The 365 Commitment

Be Bold – 90 Days Left

I am constantly reminding myself to be bold, to be courageous, to be deliberate about my actions. If I have decided to do something that is positive, that I have weighed out and I am confident that this particular course of action will lead to the correct results – then I should stop looking backward and just go forward at full throttle. Every morning when I wake up and look in the mirror, the self doubt creeps in. I start second guessing my course of action. I hit one little bump in the road and I am ready to throw the whole idea out the window because I discovered that it was not easy.

Ideas are easy. Execution is hard.
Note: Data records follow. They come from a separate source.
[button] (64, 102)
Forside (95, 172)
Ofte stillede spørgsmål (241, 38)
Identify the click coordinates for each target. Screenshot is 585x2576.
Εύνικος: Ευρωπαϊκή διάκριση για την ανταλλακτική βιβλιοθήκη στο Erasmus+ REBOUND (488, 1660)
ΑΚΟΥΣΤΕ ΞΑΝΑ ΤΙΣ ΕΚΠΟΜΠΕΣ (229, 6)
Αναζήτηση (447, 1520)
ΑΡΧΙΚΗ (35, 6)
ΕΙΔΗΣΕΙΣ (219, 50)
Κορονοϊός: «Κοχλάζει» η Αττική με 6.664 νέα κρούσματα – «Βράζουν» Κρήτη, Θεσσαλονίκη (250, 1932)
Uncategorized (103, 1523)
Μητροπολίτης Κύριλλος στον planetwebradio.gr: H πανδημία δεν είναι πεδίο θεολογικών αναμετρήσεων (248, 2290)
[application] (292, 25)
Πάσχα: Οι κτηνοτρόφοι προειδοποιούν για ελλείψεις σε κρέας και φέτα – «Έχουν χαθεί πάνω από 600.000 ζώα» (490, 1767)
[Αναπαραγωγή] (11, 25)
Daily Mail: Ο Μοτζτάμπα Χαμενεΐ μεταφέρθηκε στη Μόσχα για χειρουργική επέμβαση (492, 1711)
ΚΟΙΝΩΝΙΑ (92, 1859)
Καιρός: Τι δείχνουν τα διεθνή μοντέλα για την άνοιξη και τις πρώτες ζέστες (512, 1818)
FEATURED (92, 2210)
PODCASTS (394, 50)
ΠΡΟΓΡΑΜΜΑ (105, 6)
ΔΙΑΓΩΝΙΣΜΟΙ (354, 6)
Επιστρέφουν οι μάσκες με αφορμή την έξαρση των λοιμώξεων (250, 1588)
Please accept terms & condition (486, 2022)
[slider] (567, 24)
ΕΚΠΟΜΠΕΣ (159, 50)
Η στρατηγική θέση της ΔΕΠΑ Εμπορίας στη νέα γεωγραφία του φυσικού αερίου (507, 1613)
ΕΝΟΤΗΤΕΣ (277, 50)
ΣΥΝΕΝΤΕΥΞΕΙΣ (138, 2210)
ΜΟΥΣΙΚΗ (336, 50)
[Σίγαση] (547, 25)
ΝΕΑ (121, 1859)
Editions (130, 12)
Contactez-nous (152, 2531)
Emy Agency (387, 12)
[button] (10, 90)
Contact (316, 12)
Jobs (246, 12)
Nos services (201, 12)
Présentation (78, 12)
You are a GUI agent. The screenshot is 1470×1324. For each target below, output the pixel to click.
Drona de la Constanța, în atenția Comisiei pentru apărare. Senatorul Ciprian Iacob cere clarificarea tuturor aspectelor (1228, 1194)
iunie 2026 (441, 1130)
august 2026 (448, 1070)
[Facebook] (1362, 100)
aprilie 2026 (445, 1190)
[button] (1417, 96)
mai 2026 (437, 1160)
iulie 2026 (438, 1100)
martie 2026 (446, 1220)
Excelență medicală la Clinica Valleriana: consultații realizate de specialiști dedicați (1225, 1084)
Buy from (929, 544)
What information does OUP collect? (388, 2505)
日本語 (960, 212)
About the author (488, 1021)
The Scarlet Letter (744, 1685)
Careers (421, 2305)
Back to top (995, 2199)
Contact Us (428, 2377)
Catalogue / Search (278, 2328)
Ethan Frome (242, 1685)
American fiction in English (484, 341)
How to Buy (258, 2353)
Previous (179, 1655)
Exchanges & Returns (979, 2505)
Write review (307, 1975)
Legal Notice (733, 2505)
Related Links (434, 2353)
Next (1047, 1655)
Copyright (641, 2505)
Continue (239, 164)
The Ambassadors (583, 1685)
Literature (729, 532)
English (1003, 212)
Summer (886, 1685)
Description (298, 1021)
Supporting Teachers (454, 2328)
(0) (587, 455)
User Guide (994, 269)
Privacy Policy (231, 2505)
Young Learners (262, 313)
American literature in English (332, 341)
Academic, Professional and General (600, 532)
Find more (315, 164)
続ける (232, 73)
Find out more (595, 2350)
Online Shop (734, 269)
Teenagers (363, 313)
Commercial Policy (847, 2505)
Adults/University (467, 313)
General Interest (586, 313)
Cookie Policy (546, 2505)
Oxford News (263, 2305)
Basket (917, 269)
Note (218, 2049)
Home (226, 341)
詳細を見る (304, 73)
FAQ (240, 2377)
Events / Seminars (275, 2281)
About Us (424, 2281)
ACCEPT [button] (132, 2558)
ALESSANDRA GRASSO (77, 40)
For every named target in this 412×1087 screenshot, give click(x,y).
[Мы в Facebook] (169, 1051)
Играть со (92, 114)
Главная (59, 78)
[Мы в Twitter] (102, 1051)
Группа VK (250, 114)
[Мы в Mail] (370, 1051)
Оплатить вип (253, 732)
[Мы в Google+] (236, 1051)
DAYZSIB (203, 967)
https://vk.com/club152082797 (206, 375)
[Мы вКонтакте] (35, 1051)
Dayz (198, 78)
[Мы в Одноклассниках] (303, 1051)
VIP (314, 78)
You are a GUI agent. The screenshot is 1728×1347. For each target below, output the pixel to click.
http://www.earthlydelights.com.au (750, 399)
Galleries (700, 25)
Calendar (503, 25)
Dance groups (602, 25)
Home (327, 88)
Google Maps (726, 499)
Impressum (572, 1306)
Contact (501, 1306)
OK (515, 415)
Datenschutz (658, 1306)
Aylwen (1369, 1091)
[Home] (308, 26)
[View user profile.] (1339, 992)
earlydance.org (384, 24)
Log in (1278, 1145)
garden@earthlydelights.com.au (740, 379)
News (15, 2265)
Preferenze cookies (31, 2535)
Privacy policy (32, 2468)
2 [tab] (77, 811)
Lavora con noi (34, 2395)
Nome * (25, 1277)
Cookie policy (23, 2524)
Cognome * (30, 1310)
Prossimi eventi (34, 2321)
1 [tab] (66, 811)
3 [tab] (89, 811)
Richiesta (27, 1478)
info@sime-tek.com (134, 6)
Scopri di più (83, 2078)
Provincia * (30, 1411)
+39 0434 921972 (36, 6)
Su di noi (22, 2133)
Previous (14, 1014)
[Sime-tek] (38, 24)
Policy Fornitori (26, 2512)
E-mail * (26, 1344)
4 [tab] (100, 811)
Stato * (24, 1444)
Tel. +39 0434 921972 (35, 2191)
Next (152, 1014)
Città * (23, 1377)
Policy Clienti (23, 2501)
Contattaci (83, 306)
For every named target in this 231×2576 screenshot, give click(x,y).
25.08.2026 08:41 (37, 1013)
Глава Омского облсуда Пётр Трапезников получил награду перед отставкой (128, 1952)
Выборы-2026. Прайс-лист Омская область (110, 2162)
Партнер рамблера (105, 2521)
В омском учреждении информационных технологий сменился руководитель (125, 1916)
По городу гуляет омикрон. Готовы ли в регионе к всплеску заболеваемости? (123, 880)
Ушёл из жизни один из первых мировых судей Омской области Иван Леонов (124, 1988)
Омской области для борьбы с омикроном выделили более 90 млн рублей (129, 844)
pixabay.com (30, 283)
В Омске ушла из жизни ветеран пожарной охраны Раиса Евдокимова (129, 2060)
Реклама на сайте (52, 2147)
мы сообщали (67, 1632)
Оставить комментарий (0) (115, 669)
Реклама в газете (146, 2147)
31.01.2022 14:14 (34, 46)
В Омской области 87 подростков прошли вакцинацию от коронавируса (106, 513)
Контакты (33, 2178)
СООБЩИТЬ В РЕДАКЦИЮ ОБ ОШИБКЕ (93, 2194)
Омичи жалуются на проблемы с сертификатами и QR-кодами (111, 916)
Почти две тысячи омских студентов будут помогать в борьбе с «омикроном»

No great idea ever became a reality without a massive amount of work, energy, effort to overcome hurdles, obstacles and entire mountains in the way. I have been involved in teaching computer science since the 90s. Along the way, I learned to pick up the famous stories of the successful IT hero’s and talk about how their ideas changed to world. The best one of course is Thomas Watson, CEO of IBM. He was a teacher for a day, a bookkeeper for a few more, he sold organs and pianos. He got pissed off about his commission plan and moved on to selling sewing machines. He got a larger commission on those sales. He tried to sell shares in a failing company and then after all that – opened a butcher shop.

Funny thing that. His butcher shop needed a cash register. So he got a NCR machine. He had to make installed payments on this device. He must not have been a good butcher, because it was not too much longer that he realized that selling machines like this would be a great idea. So he begged for a job from John Patterson and John Range from NCR. Watson basically sucked as a sales person, unfortunately. Range took mercy on him and started giving him some pointers. With this and some definite help, Watson started to have some success. He was the best salesperson for the East region of NCR for a period of time.

Watson got named as the East Region sales manager to help boost business in the easy. Watson was a bit ruthless, he decimated his competition and I have heard rumor that he might have even deliberately caused his competitors devices to fail in bake offs. Watson started to become one of the main leaders at NCR, that is until he was found guilty for anti-trust sales practices and sentenced to a year in prison. His conviction was overturned, btw. Watson was later hired as the GM for a company called CTR, which Watson then changed to IBM later. He fought anti-trust action again, because he figured out how to grow the company to producing 90% of all tabulating machines in the U.S. He got in trouble for selling machines to Nazi Germany. He was required to pay almost 70% of his income in taxes.

The point is that Watson, created the sales world that many people are employed in today. All of the activities that we do as sales people all seem to have their roots in what Watson created to produce a very effective sales team that would place IBM at the forefront and become the first blue chip tech company. If there is one word to describe Watson, I would use the word – Bold. That is exactly what he was. He created ideas and executed on them and when he ran into a challenge, he kept on pushing through. Not all of his ideas were great, some of them horrible, but the even his bad ideas were successful – because he set a course of action and did not give up.

Take a look at all the great hero’s of the tech world. Michael Dell, William Gates, Steve Jobs, Mark Zuckerberg – yeah they all had an interesting idea. However, I can pretty much guarantee that it was not the idea that made them become wildly successful. It was the execution of and idea that got them there. Honestly, if you have an idea and it seems good, and people tell you it is good then what are you waiting for? Go for it! Be bold!